A safe haven investment is one whose value is stable, or increases, during major political, systemic or financial crises such as the sub-primes crisis of 2008, or the health situation that the world is currently experiencing. Investors ‘seek shelter’ in this type of financial instrument so as to protect their assets as much as possible when the climate does not lend itself to more risky investments.
The most famous: gold
When you hear people talk about safe haven investments, and even if you are not part of the financial sector, the one that comes up the most often is gold. Gold is a much sought-after commodity in times of instability anywhere in the world, because it represents a secure investment, as opposed to a financial investment such as shares. It is not subject to fluctuating interest rates. It is also very easy to sell, either in the industrial or jewellery sectors, and there is a limited supply. The precious yellow metal hit a historic high in 2020 with a rate of more than $2,000 per ounce.
The robustness of the Swiss franc
The Swissfranc has always been considered a safe haven currency, especially when we look at market uncertainties. The major assets of this currency are the robustness of the country’s banking sector and its flourishing economy. In addition it benefits from a low debt-to-GDP ratio compared to members of the OECD and very low unemployment. Also, its independence with respect to the European Union that surrounds it, affords it an extra level of capital security, especially in times of economic, political or health difficulties in the EU.
A government bond is simply a debt issued by the government, that pays interest returns.

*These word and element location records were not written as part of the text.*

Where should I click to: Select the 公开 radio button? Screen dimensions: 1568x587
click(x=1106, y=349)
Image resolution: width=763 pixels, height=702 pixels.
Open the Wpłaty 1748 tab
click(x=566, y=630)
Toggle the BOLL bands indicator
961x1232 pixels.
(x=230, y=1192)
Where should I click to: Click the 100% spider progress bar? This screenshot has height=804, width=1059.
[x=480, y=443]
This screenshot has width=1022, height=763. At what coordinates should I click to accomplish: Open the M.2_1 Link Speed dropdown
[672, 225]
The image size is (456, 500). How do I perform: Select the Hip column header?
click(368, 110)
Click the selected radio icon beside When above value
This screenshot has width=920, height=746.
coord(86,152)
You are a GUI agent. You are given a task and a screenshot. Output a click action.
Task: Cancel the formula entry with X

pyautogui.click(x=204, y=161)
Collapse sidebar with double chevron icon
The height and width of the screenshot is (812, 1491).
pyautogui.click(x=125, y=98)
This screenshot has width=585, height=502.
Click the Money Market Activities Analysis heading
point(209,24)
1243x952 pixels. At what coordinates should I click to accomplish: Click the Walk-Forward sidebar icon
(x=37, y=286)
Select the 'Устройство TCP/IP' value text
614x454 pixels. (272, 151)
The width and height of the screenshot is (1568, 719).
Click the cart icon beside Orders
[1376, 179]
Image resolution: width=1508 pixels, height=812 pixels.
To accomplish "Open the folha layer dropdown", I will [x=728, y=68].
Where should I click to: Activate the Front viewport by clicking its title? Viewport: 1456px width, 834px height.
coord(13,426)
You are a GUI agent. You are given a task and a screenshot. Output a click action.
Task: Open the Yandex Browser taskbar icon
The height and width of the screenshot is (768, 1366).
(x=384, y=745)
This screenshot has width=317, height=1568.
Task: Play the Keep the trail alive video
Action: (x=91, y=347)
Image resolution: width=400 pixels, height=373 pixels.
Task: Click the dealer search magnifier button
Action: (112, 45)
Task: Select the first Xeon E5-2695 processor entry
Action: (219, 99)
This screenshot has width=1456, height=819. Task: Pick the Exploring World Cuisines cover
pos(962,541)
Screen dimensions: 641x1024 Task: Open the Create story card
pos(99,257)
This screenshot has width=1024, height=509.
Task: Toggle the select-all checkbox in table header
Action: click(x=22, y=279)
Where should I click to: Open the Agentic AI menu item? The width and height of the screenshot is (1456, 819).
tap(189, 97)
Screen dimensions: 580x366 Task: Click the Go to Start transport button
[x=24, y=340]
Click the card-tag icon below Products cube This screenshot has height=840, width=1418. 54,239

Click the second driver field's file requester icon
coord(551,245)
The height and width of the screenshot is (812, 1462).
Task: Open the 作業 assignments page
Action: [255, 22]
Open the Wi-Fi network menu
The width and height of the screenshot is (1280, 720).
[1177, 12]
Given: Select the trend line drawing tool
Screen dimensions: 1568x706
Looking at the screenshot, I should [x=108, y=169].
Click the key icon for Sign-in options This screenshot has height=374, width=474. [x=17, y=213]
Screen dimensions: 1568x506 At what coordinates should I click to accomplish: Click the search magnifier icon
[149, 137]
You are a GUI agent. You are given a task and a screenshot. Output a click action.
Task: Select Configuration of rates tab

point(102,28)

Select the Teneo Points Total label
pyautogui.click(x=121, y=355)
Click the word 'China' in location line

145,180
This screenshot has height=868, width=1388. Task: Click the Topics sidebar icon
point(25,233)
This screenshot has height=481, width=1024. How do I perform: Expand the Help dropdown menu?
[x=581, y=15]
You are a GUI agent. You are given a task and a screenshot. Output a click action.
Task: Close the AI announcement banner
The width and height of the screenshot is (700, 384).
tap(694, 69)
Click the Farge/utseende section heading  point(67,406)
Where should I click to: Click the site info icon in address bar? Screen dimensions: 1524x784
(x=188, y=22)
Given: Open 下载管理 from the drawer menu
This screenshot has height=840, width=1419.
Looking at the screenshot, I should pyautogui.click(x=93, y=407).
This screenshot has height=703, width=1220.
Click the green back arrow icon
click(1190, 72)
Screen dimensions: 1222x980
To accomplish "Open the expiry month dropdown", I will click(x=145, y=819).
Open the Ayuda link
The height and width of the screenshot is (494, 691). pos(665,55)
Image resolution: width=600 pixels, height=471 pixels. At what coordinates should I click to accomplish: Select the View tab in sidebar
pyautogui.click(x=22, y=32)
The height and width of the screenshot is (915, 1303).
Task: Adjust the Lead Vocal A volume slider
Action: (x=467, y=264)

Government bonds in the developed countries (especially members of the G10) are very sought after in times of instability, because the risk of a government defaulting is slim.
Is the Yen a better ‘bet’ than the US dollar?
The Japanese currency has long been considered an even safer investment than the greenback, as the yen tends to increase more in value than its US counterpart in times of uncertainty. This reputation comes from Japan’s large trade surplus compared to its debt throughout the 20th century. However, Japan’s public debt is the highest in the world, representing more than 200% of its GDP. Despite this, the Yen remains a safe investment, because Japan still has a powerful economy and more than 90% of the public debt is owned by companies and Japanese households, guaranteeing a certain amount of stability.
The greenback, that most liquid of assets
Confidence in the US currency soared after the Bretton Woods agreement, which created a fixed exchange rate and immediately turned the dollar into the biggest currency reserve in the world. The crisis in the emerging markets in the 2000s led to further appreciation of the dollar. In addition, the dollar is the most liquid of all currencies and is the symbol of the biggest economy in the world at present. However, the greenback seems to no longer be considered a safe investment, as proved in 2020. During the year, the DXY index, which is the reference index of the dollar against six major currencies including the euro, with a total weight of 57%, was somewhat shaken. After a rise to 103 in March 2020, the US currency kept falling throughout the pandemic, dropping to 89.20 in early January 2021.
DXY index chart as of 22.01.2021
Let’s take a look at cryptocurrencies and more specifically the Bitcoin, which has been mentioned during the current crises as a type of safe investment. Like gold, Bitcoin is completely independent of politics and the stock markets. However its extreme volatility (up to +40% in one day) invalidates its status as a potentially secure investment. As you can see below, the Bitcoin has appreciated continuously since the beginning of the year, especially after the second COVID wave arrived. Let’s not forget that the dollar has depreciated, which makes financial instruments that are priced in dollars more accessible, i.e. cheaper.
Bitcoin on 22.01.2021
Another interesting aspect during the health crisis is that technology stocks (GAFAM, Netflix and Tesla) have experienced a significant boom and were considered safe investments during the first wave of the coronavirus. Their market capitalisation grew exponentially to the point that in April 2020 they represented 50% of the total worth of the NASDAQ index.
In summary, 2020 was a particularly surprising year and probably saw the end of the dollar’s attraction when the market turned in ‘risk-off’ mode. Conversely, newcomers such as tech stocks and Bitcoin have fared well. The unanswered question is if these financial instruments might become the new safe heaven investments, or whether 2020 was just a one-off event.